Law School exams end today here at the University of Georgia, and we hope our students will enjoy a wonderful break and indulge in much pleasure reading.
Wait. Pleasure reading? What’s that?
If you find yourself highlighting in three colors while reading the latest Pulitzer Prize winner, or even while reading Rolling Stone magazine or the new John Grisham novel, you might want to take a look at a recent ABA Journal piece by Bryan Garner on How to Regain the Joy of Reading.

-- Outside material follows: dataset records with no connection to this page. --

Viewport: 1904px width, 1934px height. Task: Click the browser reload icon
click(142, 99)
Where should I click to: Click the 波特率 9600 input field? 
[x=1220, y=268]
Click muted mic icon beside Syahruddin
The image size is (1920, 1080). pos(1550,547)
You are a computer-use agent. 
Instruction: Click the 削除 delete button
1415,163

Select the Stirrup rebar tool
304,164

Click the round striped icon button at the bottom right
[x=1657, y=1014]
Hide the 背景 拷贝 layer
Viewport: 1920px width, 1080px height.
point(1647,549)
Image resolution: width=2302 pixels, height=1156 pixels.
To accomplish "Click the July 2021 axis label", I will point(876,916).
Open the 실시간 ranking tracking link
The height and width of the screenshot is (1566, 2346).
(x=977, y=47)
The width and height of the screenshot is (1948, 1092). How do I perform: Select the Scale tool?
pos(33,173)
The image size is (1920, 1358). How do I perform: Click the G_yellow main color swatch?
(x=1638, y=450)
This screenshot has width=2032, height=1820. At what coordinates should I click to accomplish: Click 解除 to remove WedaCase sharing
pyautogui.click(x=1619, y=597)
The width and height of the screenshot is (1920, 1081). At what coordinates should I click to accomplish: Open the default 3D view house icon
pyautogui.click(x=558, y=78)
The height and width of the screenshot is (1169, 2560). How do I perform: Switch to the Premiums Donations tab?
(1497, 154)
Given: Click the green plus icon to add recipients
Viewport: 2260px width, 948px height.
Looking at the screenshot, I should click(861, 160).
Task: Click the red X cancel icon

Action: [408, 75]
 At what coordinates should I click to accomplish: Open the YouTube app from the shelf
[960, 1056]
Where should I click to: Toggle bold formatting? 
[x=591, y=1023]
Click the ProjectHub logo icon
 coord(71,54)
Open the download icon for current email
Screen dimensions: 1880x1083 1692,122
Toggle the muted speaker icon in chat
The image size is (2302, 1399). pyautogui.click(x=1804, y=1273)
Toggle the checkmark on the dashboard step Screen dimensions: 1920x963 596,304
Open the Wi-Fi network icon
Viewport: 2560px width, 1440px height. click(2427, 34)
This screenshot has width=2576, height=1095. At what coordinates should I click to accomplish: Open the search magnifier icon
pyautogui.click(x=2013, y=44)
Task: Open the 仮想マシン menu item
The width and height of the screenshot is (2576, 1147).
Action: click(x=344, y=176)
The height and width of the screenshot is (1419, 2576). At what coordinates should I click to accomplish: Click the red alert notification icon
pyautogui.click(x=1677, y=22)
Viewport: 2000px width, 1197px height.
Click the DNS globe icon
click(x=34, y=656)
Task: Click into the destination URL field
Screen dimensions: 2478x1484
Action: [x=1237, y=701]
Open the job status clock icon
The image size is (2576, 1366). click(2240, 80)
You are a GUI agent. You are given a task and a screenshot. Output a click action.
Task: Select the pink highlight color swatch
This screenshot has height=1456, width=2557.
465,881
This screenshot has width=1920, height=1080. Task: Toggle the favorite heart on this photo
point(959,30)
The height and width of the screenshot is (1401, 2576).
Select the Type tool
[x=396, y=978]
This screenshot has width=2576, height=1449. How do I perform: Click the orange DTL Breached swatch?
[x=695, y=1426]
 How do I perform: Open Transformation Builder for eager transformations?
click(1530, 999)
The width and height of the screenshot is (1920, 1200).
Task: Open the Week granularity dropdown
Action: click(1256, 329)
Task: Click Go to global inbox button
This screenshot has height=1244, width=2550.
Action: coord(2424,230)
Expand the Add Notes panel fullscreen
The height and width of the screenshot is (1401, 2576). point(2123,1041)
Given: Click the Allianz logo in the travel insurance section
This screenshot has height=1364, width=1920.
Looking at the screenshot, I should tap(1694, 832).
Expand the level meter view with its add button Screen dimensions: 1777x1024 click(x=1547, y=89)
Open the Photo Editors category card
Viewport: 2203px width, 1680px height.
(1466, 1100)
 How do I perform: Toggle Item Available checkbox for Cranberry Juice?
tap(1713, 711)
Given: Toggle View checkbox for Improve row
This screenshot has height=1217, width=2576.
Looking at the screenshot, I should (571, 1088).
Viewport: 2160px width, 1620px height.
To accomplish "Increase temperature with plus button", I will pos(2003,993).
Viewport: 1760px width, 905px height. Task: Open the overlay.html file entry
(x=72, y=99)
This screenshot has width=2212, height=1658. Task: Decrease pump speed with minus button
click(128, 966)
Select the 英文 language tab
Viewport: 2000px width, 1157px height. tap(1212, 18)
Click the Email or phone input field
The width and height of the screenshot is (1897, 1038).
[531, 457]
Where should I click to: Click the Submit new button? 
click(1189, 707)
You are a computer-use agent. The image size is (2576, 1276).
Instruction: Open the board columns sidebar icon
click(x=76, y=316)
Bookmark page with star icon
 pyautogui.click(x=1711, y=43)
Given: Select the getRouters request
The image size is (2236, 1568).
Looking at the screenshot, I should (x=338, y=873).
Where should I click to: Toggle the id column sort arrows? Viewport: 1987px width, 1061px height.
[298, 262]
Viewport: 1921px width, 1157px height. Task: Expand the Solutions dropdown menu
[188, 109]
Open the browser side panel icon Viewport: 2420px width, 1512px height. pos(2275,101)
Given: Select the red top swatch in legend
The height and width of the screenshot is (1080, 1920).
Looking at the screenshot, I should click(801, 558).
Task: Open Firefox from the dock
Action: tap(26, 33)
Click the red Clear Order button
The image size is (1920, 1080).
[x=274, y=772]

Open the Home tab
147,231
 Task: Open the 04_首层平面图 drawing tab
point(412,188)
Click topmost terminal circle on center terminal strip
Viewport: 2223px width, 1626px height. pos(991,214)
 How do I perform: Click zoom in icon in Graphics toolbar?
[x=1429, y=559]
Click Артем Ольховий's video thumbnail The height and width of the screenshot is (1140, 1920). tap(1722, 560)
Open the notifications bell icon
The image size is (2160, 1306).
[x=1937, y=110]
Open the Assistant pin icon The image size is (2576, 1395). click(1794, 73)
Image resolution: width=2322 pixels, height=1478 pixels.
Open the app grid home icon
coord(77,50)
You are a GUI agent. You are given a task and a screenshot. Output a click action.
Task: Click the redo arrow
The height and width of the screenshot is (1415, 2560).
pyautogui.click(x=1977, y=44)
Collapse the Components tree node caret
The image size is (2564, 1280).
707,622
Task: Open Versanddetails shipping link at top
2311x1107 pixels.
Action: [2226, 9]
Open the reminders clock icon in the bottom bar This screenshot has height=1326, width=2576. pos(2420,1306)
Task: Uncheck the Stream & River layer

Garner, president of CLE company LawProse, Inc., an author, and the editor of Black’s Law Dictionary, admonishes lawyers to continue to read nonlegal works and to relish language. He acknowledges that this might require a conscious effort to s-l-o-w down and read every word. He also suggests listening to recorded books as a way of breaking out of legal reading habits. In addition to the sheer pleasure of good literature, lawyers can benefit professionally by reading nonlegal works. Contributors to his piece suggest that reading good writing will improve lawyers’ legal writing, and even popular fiction can aid lawyers in the storytelling component of the legal profession.
So, ask Santa for some varied literature and an audiobook or two for Christmas, grab a hot cocoa, and regain the joy of reading.*
*If you need help deciding what to read, take a look at the top books of 2014 by the editors of the NYT Book Review.